One of my favorite bookstores in the entire city of New York is Namaste Bookstore. It’s the one with the big Buddha statue sitting outside the store, right on 14th Street.

If you couldn’t already tell by the name, it’s a metaphysical bookstore that sells everything from books on religion, yoga, and astrology to tumbled crystals and incense sticks. It’s like walking into heaven for a spiritual person.

Photo by Yannic Läderach on Unsplash

As one, myself, and as an obsessive book collector, I always try to pick up some books from this bookstore, based on things that I’m currently interested in. The last time I went in, I was looking at books on femininity and goddess training. This time, I wasn’t really sure what I was looking for.

I traveled from one end of the store to the other end, trying very hard to find a book that called out to me. None did.

Exasperated, I tried the other metaphysical bookstore a few stores down. I found myself empty-handed again, after browsing all their books.

It’s not unusual for me to walk out empty-handed, but this time, it felt different. It was like I had blocked out all the advice and philosophies on the pages of books I thumbed through. The words were meaningless.

Self-help is an attractive niche that causes people (aka me) to shell out money on books that tell them everything that they already knew. Like, why are you sad? Probably because you’re living in the past. Why haven’t you achieved your goals? Because you haven’t actually done the work. Want a way to get more things done? Wake up at five am.

At the end of the day, self-help books are just spouting strategies and tips on how to maximize your potential — they’re not reinventing the wheel. Spiritual books on meditation and healing the body and mind have the same goal, just written over and over again.

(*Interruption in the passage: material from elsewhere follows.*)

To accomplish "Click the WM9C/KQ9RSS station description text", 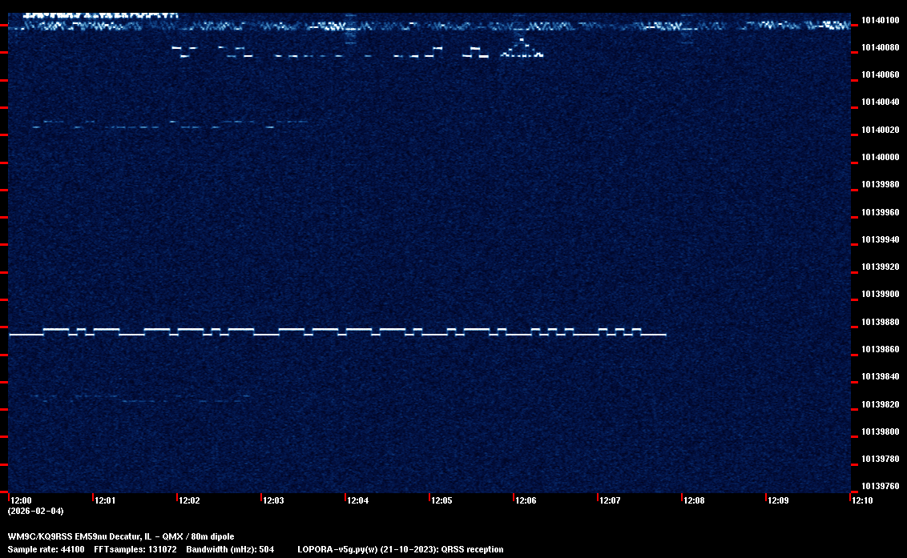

I mean, how many books on manifestation can the world come up with?

I’m not shitting on spirituality or people who write or consume spiritual self-help books — I consumed ONLY spiritual self-help for the past few years. I’m still very much into astrology, birth charts, and all of that crap, but I’m also very interested in learning more about the rest of this multi-faceted world.

Just because you’re a spiritual person, doesn’t mean you should restrict yourself to reading only spiritual self-help. The world is much bigger than that.

As for myself, I find that I am really interested in re-reading U.S. history. But how about from a point of view that is not by white America? I want to read back on the fucked up race laws and policies that had once (or still do) terrorized marginalized communities. I could give fiction another go after only consuming non-fiction self-help books for the past few years.

I marched myself over to Strand Book Store and ended up picking up a book on travel writing and another on world history from the depictions of geographical maps. I’m excited to read both.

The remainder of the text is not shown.